In a study of luminous infrared galaxies (LIRGs) and ultra-luminous infrared galaxies (ULIRGs), Rosenberg et al. (2015) separate CO ladders into three distinct classes by a parameter α that they define as (CO(11–10) + CO(12–11) + CO(13–12))/(CO(5–4) + CO(6–5) + CO(7–6)). Class I are galaxies with α < 0.33, Class II have 0.33 < α < 0.66, and Class III have α > 0.66. The higher excitation classes (II and III) require some form of heating other than UV radiation, whether it be mechanical, X-ray, or other. Roughly speaking, class II require mechanical, class III require X-rays, but there are other necessary criteria (i.e., line widths) to fully characterize the heating mechanism. See Rosenberg et al. (2015) for more details.

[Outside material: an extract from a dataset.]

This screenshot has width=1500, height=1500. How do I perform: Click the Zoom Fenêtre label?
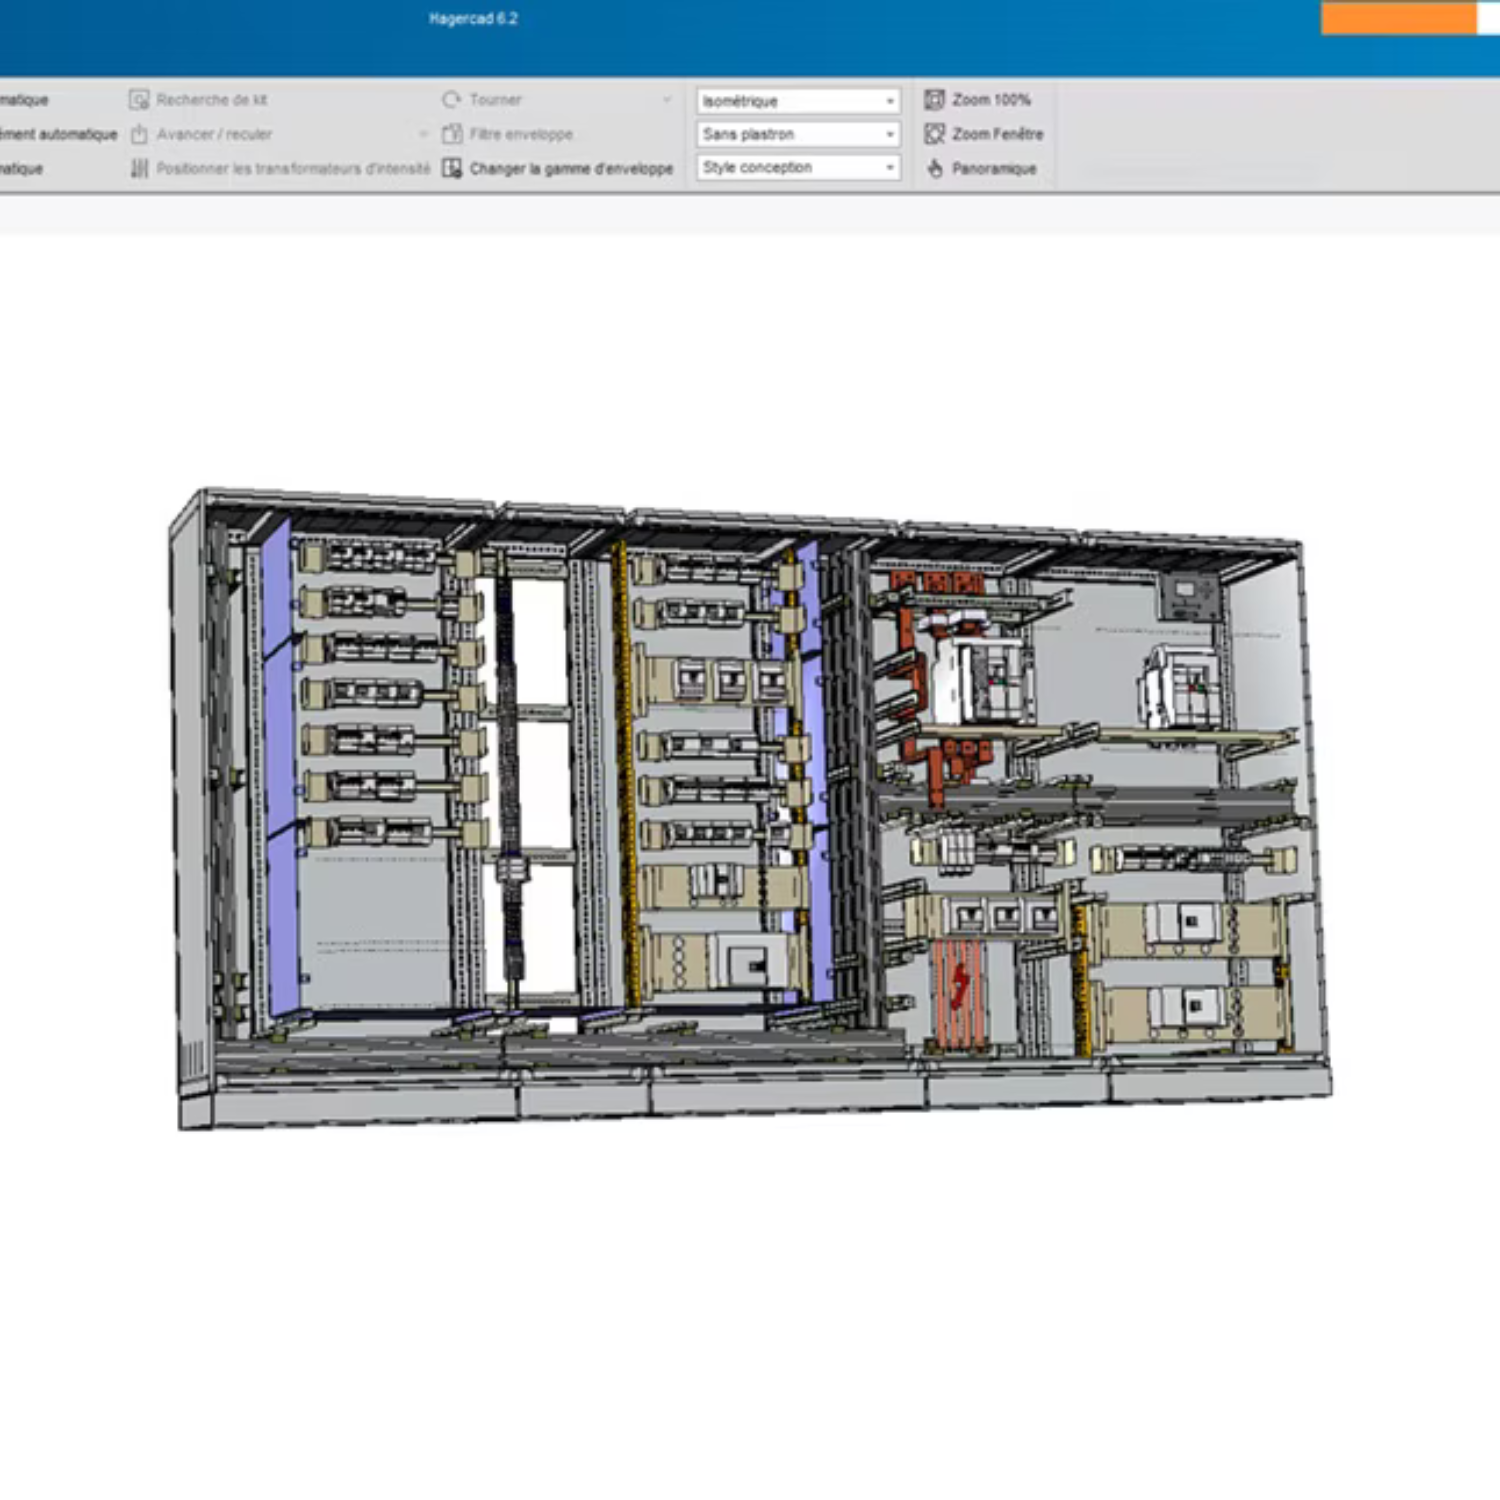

Unfortunately, we do not have detections for all of these lines in all of our galaxies, so we can only determine upper limits for some, while others have too few detections to compute an alpha value. If we had detections for neighboring CO lines, a linear interpolation was used to define a flux value. According to this classification of our nine galaxies, NGC 1222 and 2764 have upper limits of α < 0.6 and α < 1.37, respectively, while NGC 1266 has a value of α = 0.61. This places NGC 1266 at the upper end of Class II. NGC 1266 is an unusual ETG, and has been previously studied in detail by Glenn et al. (2015) and Pellegrini et al. (2013).

The upper J level at which the CO SLEDs peak is also a crude approximation of the gas excitation, and we find that NGC 2764, 3665, 4526, 5866, and 7465 peak at an upper J of 4, while NGC 1222 and 4710 peak at J = 5, and NGC 1266 peaks at J = 8. Upper limits make it difficult to define the peak for NGC 4459, but it appears to peak at an upper J of 4 or 5.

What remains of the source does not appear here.